Tom Ellis embodies the character of Lucifer just as effortlessly as Christopher Reeve embodied Superman. For all of the show’s nonsense, it’s still wonderfully addictive seeing Ellis’ cheeky performance, as he displays a near perfect marriage or good and evil. Lucifer is the hero and he almost exclusively does heroic things, but it’s fascinating to note that Ellis still plays the character as infectiously evil. In any other setting, you’d immediately think that Lucifer was the villain. As far as TV anti-heroes go, it’s a slightly subversive performance and highlights Ellis’ talent. As an added bonus, Ellis even gets to play opposite himself as the archangel Michael, which results in some enjoyable sequences when they get into a brawl. Despite giving two very different performances, Ellis isn’t the most valuable player this time around.
The previous four seasons mostly focused on Lucifer’s arc, as he would often equate whatever mystery he’s wrapped up in to be directly related to his crisis of conscious. It’s still his show, but the spotlight has shifted to Lauren German as Detective Chloe Decker. Many of the plot threads of the previous seasons have come to a head, resulting in Chloe being aware of her role in Lucifer’s world. It’s a nice change of pace to give Chloe the driver’s seat, as she has more agency than ever before and is the main source of what little drama there is. It’s not a complete home run, as her added character motivation has led her story into having some eye-rolling clichés. Granted, it has also led to some monumental payoffs audiences have been clamouring for since the beginning of the show. There’s every chance that Part 2 will wrap it all up in a satisfying package.
While the show is still providing viewers with comedy, action, fun and heart, it has taken a few steps back in terms of the police procedural aspect. The various cases and criminal mysteries aren’t given the the same level of attention as the celestial adventures.
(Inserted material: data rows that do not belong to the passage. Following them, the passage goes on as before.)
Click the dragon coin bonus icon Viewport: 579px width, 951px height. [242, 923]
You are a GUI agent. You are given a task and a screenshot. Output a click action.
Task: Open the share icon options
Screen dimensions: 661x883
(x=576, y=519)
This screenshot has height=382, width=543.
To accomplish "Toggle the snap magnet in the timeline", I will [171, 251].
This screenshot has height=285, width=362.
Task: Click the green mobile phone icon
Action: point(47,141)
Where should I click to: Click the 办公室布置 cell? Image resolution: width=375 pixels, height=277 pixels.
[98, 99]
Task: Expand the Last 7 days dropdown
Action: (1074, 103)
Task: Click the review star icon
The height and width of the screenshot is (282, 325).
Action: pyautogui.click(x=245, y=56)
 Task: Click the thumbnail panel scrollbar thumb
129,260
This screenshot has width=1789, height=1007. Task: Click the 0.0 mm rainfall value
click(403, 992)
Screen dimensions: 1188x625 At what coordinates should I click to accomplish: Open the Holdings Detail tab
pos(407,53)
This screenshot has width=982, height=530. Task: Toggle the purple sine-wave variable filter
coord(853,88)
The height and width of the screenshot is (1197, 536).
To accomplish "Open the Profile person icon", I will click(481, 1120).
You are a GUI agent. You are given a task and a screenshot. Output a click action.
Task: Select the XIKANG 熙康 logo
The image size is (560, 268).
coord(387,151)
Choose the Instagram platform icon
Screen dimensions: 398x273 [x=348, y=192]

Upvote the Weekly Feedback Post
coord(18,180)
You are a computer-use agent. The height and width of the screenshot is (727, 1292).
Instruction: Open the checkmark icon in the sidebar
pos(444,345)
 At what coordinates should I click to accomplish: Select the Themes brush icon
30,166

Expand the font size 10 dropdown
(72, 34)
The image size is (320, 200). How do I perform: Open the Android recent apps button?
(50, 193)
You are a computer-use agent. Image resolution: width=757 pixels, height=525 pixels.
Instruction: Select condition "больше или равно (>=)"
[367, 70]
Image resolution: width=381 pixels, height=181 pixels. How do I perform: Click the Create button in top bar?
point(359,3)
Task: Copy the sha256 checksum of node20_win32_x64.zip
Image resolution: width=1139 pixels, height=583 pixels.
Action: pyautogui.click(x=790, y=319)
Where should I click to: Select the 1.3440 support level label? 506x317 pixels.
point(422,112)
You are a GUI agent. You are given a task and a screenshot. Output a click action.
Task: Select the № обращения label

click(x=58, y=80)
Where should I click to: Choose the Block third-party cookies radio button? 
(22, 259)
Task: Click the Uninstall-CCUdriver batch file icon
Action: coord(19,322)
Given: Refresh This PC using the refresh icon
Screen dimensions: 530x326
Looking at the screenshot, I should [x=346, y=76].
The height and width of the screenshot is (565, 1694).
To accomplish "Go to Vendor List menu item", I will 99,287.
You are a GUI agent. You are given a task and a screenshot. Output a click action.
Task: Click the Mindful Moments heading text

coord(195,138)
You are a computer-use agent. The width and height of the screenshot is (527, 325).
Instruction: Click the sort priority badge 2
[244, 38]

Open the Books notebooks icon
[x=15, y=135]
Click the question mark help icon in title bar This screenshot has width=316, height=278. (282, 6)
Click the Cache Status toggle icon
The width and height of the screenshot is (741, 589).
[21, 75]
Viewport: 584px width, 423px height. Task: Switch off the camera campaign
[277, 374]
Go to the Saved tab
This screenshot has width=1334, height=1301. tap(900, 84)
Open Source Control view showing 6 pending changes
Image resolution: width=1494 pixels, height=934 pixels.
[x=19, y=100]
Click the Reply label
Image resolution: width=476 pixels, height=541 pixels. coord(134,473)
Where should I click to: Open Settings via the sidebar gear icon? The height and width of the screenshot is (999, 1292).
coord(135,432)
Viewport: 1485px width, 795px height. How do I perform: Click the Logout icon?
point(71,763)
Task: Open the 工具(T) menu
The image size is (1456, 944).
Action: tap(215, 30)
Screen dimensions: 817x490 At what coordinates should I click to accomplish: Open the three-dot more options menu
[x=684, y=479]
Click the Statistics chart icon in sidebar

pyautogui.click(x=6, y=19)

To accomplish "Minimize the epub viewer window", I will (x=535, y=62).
Many of the episodes follow an easily predictable villain of the week structure, which was always the show’s weakest element dating back to Season 1. Season 2 and the brilliant Season 3 managed to use the template to its advantage, crafting episodes which displayed many standout storylines. To be clear, Season 5 Part 1 isn’t without unique episodes, but the best the show has to offer is clearly being held back until Part 2 (Not to mention the pandemic halting production). With that in mind, the best moments from this first half prove that Lucifer’s best adventures are still coming, which is of course a good thing. Besides, this Season’s action sequences rival any of the show’s climatic fights.
In the sea of dark, brooding, and morose TV shows, it’s kind of funny to consider that the one about the devil is light and breezy. No one is accusing Lucifer of being high art, nor is it trying to be. It’s a show that knows it belongs in an older time and takes full advantage of that fact. It leans into the cheese and doesn’t care if it’s not your thing. That kind of passion is hard to ignore and is definitely the reason why Lucifer is so addictive. Sometimes its nice to watch a show that wants you to just kick back, relax, have a laugh and enjoy all the cool things you liked when you were 12.
Best way to watch it: With a beer and lots of junk food.